*Consignes*
A: Répondez aux questions suivantes d'après le texte sur l'empathie historique :
(i) En quelle année Ashby et Lee ont-ils établi leurs catégories ?
(ii) Combien de catégories hiérarchiques ont-ils établies ?
(iii) Sur quoi repose le raisonnement des élèves au deuxième niveau de la hiérarchie ?
B: Relevez, dans le texte sur l'empathie historique, les variables citées qui peuvent faire opérer les enfants à différents niveaux de la hiérarchie.
C: Rédigez la suite du texte sur l'empathie historique, à partir de sa dernière phrase.
─── Texte choisi
En se basant sur leur propre recherche et en s’inspirant d’études antérieures menées au Royaume-Uni, Ashby et Lee (1987) ont établi cinq catégories hiérarchiques de la compréhension et du développement de l’empathie des élèves en histoire.
Ils prennent soin d’avertir les lecteurs que ces catégories ne sont pas des stades de développement et notent que les enfants peuvent opérer à différents niveaux de la hiérarchie en fonction d’un certain nombre de variables, dont leur degré de familiarité avec le sujet ou la tâche, la force de leurs propres opinions sur le passé et l’influence des autres (élèves, enseignantes) sur leur pensée.
Au premier niveau de la hiérarchie, les élèves supposent généralement que les personnes et les institutions du passé n’étaient pas aussi intelligentes qu’eux (ou qu’une personne de leur connaissance) et que c’est la raison pour laquelle elles ont agi ou pensé comme elles l’ont fait. Le deuxième niveau est caractérisé par un raisonnement qui utilise des stéréotypes, non étayés par des preuves, pour expliquer les actions d’un agent historique.
──────
─── Lignes de données
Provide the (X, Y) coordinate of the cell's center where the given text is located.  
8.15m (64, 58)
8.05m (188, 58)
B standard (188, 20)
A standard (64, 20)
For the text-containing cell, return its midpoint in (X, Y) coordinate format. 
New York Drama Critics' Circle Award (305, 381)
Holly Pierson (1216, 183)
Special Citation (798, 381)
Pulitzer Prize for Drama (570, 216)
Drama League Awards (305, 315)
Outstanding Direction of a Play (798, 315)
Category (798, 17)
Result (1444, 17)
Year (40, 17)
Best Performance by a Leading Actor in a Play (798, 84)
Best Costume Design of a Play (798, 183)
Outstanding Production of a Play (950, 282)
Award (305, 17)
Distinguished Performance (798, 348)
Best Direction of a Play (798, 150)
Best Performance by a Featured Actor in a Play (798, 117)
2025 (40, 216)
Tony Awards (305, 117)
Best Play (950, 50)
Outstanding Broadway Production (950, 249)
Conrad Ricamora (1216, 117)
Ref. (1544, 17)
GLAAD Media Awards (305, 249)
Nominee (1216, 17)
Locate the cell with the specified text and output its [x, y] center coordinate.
──────
*Corrigé des exercices*
A:
(i) En 1987.
(ii) Cinq catégories.
(iii) Sur des stéréotypes, non étayés par des preuves.

B:
- leur degré de familiarité avec le sujet ou la tâche
- la force de leurs propres opinions sur le passé
- l'influence des autres (élèves, enseignantes) sur leur pensée

C:
Les élèves dont la pensée se situe dans la troisième catégorie sont capables de comprendre les actions en relation avec leur situation spécifique « mais la situation est vue en termes modernes, sans distinction entre la façon dont nous la voyons et la façon dont les contemporains l’auraient vue, ou entre ce que l’agent ou les agents savaient et ce que nous savons maintenant » (Ashby & Lee, 1987, p. 74).
Le quatrième niveau se caractérise par la compréhension du fait que les personnes et les actions du passé doivent se comprendre dans leur propre contexte, et non comme nous les conceptualisons aujourd’hui. En d’autres termes, les élèves saisissent que nous, dans le présent, savons des choses que les gens du passé ignoraient et qu’il est impossible qu’ils aient pu les savoir (ils n’étaient pas simplement « stupides »).
Au plus haut niveau de compréhension empathique, les élèves peuvent comprendre les acteurs et les situations spécifiques dans un contexte sociopolitique et historique plus large. Ils établissent alors des distinctions claires entre les points de vue, les connaissances, les systèmes de croyances, etc. de l’historien et de l’agentivité.
Et si plusieurs chercheurs ont constaté que la tendance des élèves à voir le passé à travers le prisme du présent constitue un énorme obstacle au développement de l’empathie historique, il existe des lueurs d’espoir d’amélioration (Barton, 1996 ; Lee & Ashby, 2001).
Dans l’étude de Lee et Ashby, certains des élèves de deuxième année participant au projet « se comportaient comme s’ils croyaient que même des institutions déroutantes comme celles des tâches pouvaient être rendues intelligibles en comprenant comment les gens voyaient leur monde » (p. 37).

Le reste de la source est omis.